Tinha já enviado a minha última crónica quando os protestos de Valência se agudizaram. Mas, ainda que chegue atrasado, não queria deixar de me pronunciar sobre o triste espectáculo a que chegou a revolta (ainda que legítima) por causa dos horários do centro de saúde. Este é o primeiro ponto, e importante: não me cabe ajuizar da justeza dos protestos, ou colocar grandes dúvidas quanto à sua origem. O problema, como em tantas outras coisas da vida, é procurar uma destrinça entre conteúdo e forma. E é aqui que acho que os utentes de Valença foram longe demais. Manifestações, marchas lentas, punhos erguidos, indignações perante as câmaras de televisão? Dentro da normalidade, chamemos-lhe assim. Já não havia necessidade de encomendar centenas de bandeiras espanholas e empunhá-las, ou pendurá-las à janela, numa espécie de desistência passiva de pátria. Há dois problemas no episódio das bandeiras, igualmente graves: ou as pessoas não se apercebem da dimensão do triste espectáculo que encenaram, ou, pelo contrário, tinham noção exacta do nível de provocação que escolheram, mas isso nunca os fez recuar. Há uma interrogação muito básica que não sei se o leitor fez: lembra-se de alguma outra ocasião, na história recente, em que habitantes de um país tenham brandido bandeiras de um outro país, sobretudo vizinho, com o significado óbvio de cuspidela na sua própria pátria que isso simboliza? Eu não, não me recordo. Não é de estranhar que os próprios espanhóis tenham aberto a boca de espanto perante tanta bandeira do seu país no país vizinho, aonde se deslocaram para um breve período de férias e/ou compras. Dói bastante (não há outra palavra) ver a praça forte de uma cidade que representou sempre uma resistência feroz à ocupação entregar de mão beijada o símbolo da autonomia e independência. Duas questões escaparam aos valencianos, ou pelo menos aos que diziam falar por eles, as eternas auto-denominadas comissões de utentes: primeiro, uma questão de motivo e proporcionalidade (os protestos por um horário de centro de saúde serão sempre pequenos para a dimensão daquele gesto); e o esquecimento maior, não perceber que a bandeira NACIONAL nos pertence a todos, e não pode ser usada por um qualquer grupo, sem
reflexão adequada. Por esses dias não tive, como nunca tenho, vergonha de ser português. Mas tive vergonha por aqueles portugueses que se entregam assim a impulsos que não medem.
2- Na ressaca do congresso do PSD, onde Passos Coelho apareceu já como líder eleito (e praticamente incontestado), as sondagens indicam de imediato uma aproximação laranja à rosa que se mantém no poder.
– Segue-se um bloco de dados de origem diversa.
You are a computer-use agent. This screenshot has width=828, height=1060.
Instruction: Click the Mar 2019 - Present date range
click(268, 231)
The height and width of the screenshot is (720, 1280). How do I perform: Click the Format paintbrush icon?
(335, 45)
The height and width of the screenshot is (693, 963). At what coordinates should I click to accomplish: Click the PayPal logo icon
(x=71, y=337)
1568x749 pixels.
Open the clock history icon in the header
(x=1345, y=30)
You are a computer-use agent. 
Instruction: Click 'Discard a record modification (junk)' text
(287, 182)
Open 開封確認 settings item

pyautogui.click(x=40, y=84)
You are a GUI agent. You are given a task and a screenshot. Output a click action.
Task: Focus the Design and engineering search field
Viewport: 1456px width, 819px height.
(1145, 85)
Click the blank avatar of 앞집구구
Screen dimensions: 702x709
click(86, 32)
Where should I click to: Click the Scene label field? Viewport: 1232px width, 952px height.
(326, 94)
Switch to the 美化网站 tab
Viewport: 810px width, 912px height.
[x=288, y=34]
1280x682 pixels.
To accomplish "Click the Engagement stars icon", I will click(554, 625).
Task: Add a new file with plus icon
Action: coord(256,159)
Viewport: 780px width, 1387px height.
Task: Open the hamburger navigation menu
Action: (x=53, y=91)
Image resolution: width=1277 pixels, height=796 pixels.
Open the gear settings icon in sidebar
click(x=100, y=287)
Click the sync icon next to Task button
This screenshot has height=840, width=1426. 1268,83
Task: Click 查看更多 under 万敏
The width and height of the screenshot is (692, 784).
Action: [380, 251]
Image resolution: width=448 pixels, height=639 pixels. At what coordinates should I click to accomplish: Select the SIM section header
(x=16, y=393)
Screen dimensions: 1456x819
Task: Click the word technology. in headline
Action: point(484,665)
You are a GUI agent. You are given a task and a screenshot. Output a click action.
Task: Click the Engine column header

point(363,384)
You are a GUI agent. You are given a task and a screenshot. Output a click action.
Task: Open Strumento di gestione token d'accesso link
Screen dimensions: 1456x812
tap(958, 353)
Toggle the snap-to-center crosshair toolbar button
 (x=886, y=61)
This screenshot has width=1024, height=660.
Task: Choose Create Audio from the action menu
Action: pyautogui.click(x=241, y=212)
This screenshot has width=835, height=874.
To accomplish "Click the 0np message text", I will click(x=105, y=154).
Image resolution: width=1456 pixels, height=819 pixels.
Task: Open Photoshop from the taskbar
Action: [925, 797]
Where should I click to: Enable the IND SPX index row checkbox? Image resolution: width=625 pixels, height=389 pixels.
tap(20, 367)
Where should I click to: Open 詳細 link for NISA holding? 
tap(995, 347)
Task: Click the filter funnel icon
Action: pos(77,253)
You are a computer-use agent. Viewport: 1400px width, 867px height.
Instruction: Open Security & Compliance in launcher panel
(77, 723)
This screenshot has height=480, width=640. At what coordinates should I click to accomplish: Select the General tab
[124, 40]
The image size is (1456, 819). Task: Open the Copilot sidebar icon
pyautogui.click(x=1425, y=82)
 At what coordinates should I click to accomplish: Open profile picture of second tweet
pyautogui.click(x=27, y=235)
Pode dizer-se que Passos Coelho conseguiu em poucos dias o que Ferreira Leite não conseguiu em quase três anos: parecer que poderia roubar o poder ao PS, se de repente houvesse eleições. Mas este é naturalmente uma período de graça, pleno de intenções e discursos proactivos. Que há uma nova imagem do PSD, parece notório, a começar pela própria imagem física do líder, passando pelos chamamentos de unidade na composição das suas diversas equipas. Mas começa agora, também, o período em que o PSD vai ter de provar que consegue passar rapidamente do que parece para o que realmente é. E o que realmente é, ou vai ser, é o que cá estamos todos para ver, curiosos, independentemente da cor partidária.